Nicht um die großen philosophischen Fragen, um Selbsterkenntnis oder Beziehungsarbeit, sondern um rein praktische Anwendungen geht es in Hermann Scherers Ratgeber 30 Minuten Fragetechnik, der bereits in achter Auflage vorliegt. "Nur wer fragt, kann etwas herausfinden, jemanden überzeugen, Lösungen finden", schreibt Scherer. Und Lösungen, das sind bei ihm die Lösungen für konkrete, sachliche Probleme. Zum Beispiel, dass die Geräte einer Firma zu kompliziert zu bedienen sind oder eine Familie in ihrer neuen Wohnung keinen Platz für die alte, große Waschmaschine hat. Dem ist nur mit Fragen beizukommen. "Die Lösung eines Problems ist die Hauptfunktion einer zielgerichteten Fragestrategie." Nur systematisches Fragen und Nachhaken kann sicherstellen, dass die gefundene Lösung auch tatsächlich die für das Kernproblem ist und nicht nur für einen Nebenaspekt. Wie eine solche Fragestrategie situationsabhängig aufgebaut wird, zeigt Scherer in seinem knappen, anschaulichen Ratgeber.


Erfolgreiches Fragen


"Fragen helfen uns, ein Gespräch in eine bestimmte Richtung zu steuern", schreibt Scherer; wer fragt, ist daher die leitende Figur im Gespräch, die sich fürs Ergebnis verantwortlich fühlt.  

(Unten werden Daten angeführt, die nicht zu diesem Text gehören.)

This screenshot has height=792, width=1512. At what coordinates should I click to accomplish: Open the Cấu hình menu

Interessanterweise beginnt er seinen Band aber nicht mit Erläuterungen zum Fragen, sondern spricht erst einmal über das aktive Zuhören - ein Zuhören, bei dem der Gesprächspartner durch Gesten und kleine zustimmende Zwischenbemerkungen zum Weitersprechen animiert wird. Dieses aktive Zuhören, so Scherer, ist nämlich die Grundvoraussetzung für erfolgreiches Fragen. Es signalisiert dem Gegenüber Verständnis für seine Situation, schafft eine Vertrauensbasis und erschließt Informationen, die für Ihre Fragestrategie von Bedeutung sein können.  

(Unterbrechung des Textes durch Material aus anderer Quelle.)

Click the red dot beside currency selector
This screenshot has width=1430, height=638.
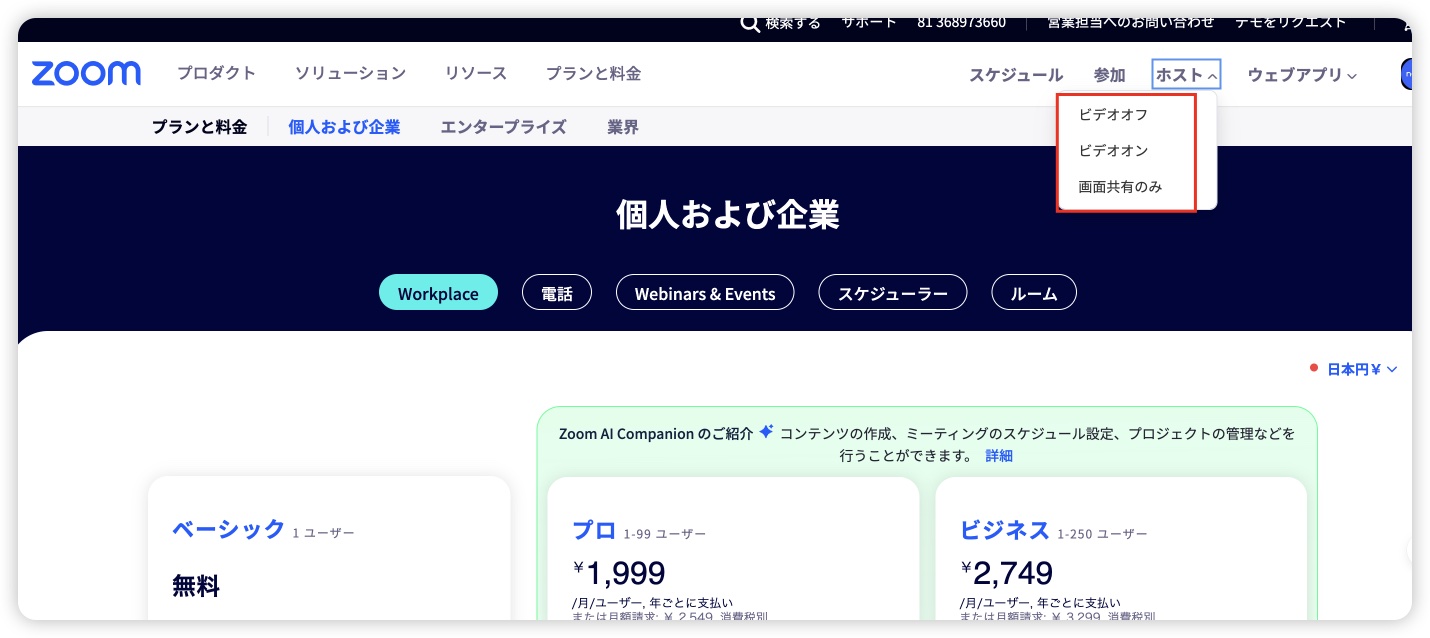[x=1313, y=368]
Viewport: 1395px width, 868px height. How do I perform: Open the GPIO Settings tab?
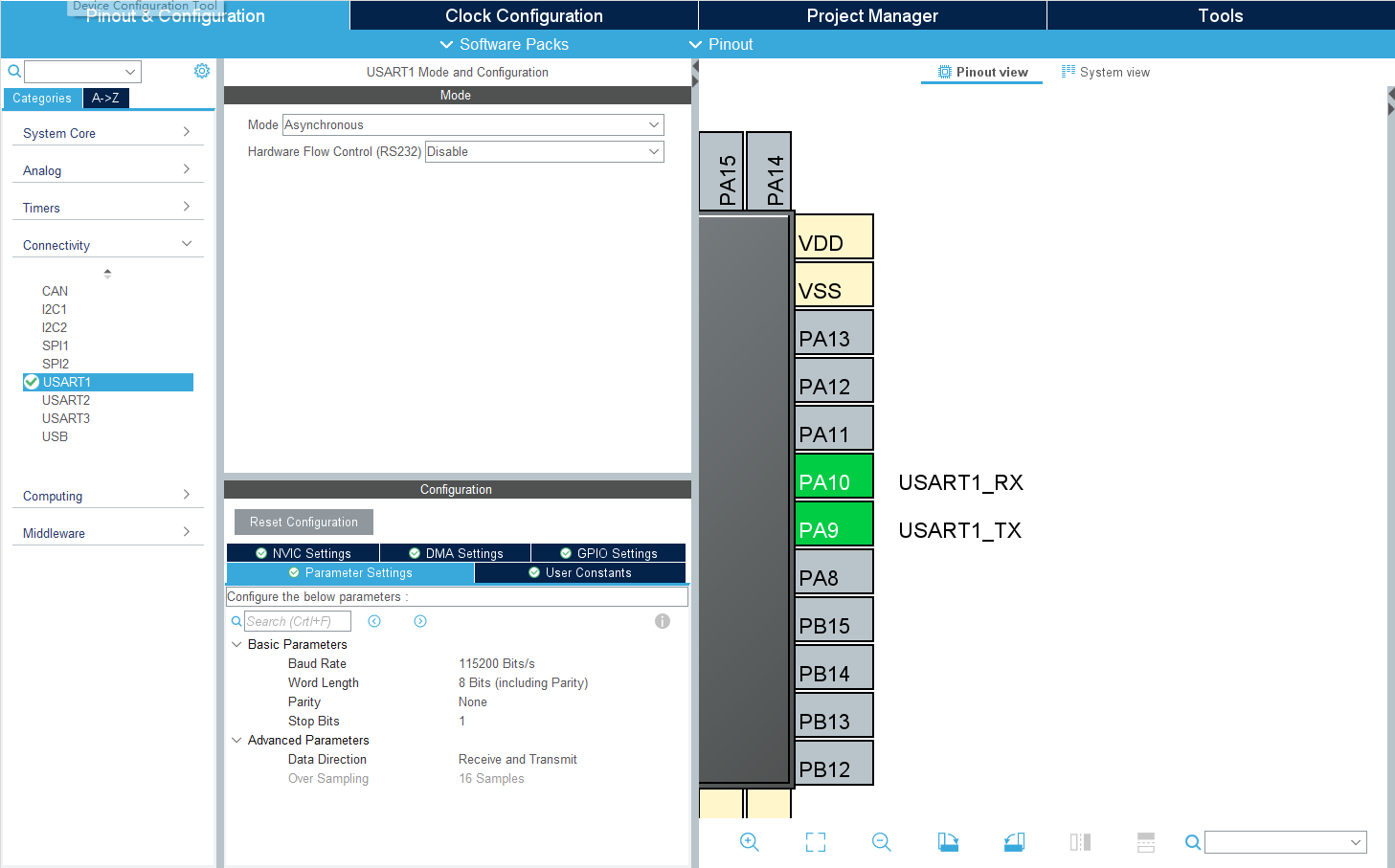[608, 552]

Dann geht es ums Fragen. Zunächst fasst Scherer die bereits existierenden Systematiken zu Fragetypen zusammen und erstellt eine Abstufung von ganz öffnenden Fragen bis hin zu schließenden Fragen, jeweils mit ihren Untertypen wie hinführende Frage, motivierende Frage oder fokussierende Frage. Zu jedem Fragetyp beschreibt Scherer Funktion, Nutzen und Risiken. "Schließende Fragen erleichtern die Kommunikation in Situationen, in denen ein Sachverhalt zielgerichtet bestätigt werden muss oder wenn ein Verhandlungsziel angestrebt wird", zum Beispiel. Oder: "Ganz öffnende Fragen sind W-Fragen, mit denen Informationen gesammelt werden können und mit deren Hilfe man dem Gesprächspartner umfassende und individuelle Aussagen entlockt."


Strategisches Fragen


Nach dieser grundsätzlichen Einordnung geht es zum Gesprächsaufbau. Diesem Teil merkt man an, dass Scherer beim ersten Erscheinen des Büchleins noch in erster Linie Verkäufertrainer war: Er erklärt die Technik durchgängig anhand der Sondersituation "beratendes Verkaufsgespräch", wobei er stark dafür plädiert, dass Verkäufer sich als Lösungsfinder für ihre Kunden verstehen, nicht als Warenumsetzer. Daher ist seine Fragestrategie problemlos auf jedes lösungsorientierte Gespräch übertragbar.  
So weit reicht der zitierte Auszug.